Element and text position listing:

-=-=-=-=-

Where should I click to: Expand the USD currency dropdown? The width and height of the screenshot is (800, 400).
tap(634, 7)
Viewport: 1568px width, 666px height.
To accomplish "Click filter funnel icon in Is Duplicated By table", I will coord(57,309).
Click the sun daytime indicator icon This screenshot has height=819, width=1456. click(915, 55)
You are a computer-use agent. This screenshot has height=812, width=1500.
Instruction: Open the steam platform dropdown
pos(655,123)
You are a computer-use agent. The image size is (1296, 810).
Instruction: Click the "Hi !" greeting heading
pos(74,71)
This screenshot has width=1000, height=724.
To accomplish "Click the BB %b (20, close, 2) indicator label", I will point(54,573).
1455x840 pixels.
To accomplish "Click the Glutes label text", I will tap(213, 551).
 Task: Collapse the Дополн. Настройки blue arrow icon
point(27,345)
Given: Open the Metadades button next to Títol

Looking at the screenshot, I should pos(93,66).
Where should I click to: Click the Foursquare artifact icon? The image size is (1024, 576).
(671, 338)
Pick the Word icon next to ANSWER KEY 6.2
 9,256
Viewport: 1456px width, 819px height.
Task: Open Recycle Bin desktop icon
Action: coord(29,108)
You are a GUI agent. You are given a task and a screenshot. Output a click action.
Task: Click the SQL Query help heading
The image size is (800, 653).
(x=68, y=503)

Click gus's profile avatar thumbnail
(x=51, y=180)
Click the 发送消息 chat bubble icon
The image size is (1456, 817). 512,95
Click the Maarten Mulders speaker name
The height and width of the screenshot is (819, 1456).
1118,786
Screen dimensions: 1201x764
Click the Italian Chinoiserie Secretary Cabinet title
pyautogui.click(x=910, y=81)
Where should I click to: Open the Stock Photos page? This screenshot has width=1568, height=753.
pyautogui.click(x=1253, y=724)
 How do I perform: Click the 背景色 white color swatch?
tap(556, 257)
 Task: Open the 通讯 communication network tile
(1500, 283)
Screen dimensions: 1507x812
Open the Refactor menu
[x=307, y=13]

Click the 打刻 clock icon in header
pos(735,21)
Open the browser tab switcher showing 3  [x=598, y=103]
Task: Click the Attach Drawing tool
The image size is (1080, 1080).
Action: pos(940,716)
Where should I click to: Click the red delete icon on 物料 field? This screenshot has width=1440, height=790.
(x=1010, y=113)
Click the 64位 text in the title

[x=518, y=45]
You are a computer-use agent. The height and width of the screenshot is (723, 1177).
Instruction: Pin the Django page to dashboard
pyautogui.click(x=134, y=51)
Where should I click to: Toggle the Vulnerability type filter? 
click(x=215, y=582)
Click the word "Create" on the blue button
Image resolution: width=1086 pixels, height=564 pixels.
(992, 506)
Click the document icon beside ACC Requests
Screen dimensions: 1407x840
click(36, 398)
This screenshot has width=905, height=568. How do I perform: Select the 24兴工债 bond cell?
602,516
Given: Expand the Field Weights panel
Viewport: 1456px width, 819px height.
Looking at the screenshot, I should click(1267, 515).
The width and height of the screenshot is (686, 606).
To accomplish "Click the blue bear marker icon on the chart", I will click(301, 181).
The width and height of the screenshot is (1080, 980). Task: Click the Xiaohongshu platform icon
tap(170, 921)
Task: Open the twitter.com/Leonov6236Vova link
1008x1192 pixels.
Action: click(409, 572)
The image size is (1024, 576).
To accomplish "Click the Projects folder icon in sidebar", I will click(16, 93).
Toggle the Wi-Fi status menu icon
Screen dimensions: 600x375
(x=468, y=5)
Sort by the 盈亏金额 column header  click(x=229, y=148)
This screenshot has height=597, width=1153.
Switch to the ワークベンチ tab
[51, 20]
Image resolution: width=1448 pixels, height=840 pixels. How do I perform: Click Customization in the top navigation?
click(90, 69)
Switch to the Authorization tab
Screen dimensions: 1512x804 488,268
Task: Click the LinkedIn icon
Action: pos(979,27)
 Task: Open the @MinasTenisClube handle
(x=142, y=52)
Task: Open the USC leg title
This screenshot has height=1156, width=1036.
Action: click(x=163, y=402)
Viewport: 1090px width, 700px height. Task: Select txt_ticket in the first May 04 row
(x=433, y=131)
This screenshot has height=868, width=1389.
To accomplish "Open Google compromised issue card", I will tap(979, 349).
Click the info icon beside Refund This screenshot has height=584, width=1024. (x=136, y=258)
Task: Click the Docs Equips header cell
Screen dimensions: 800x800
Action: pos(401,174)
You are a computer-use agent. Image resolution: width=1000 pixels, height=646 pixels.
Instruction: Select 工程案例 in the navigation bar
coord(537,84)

-=-=-=-=-

Exercise: Output the lines between the one holding "Pick the Word icon next to ANSWER KEY 6.2" and the one holding "(1500, 283)", inclusive, as a JSON list of strings with one string per line and blank lines left out.

Reply:
[
  "Pick the Word icon next to ANSWER KEY 6.2",
  " 9,256",
  "Viewport: 1456px width, 819px height.",
  "Task: Open Recycle Bin desktop icon",
  "Action: coord(29,108)",
  "You are a GUI agent. You are given a task and a screenshot. Output a click action.",
  "Task: Click the SQL Query help heading",
  "The image size is (800, 653).",
  "(x=68, y=503)",
  "Click gus's profile avatar thumbnail",
  "(x=51, y=180)",
  "Click the 发送消息 chat bubble icon",
  "The image size is (1456, 817). 512,95",
  "Click the Maarten Mulders speaker name",
  "The height and width of the screenshot is (819, 1456).",
  "1118,786",
  "Screen dimensions: 1201x764",
  "Click the Italian Chinoiserie Secretary Cabinet title",
  "pyautogui.click(x=910, y=81)",
  "Where should I click to: Open the Stock Photos page? This screenshot has width=1568, height=753.",
  "pyautogui.click(x=1253, y=724)",
  " How do I perform: Click the 背景色 white color swatch?",
  "tap(556, 257)",
  " Task: Open the 通讯 communication network tile",
  "(1500, 283)"
]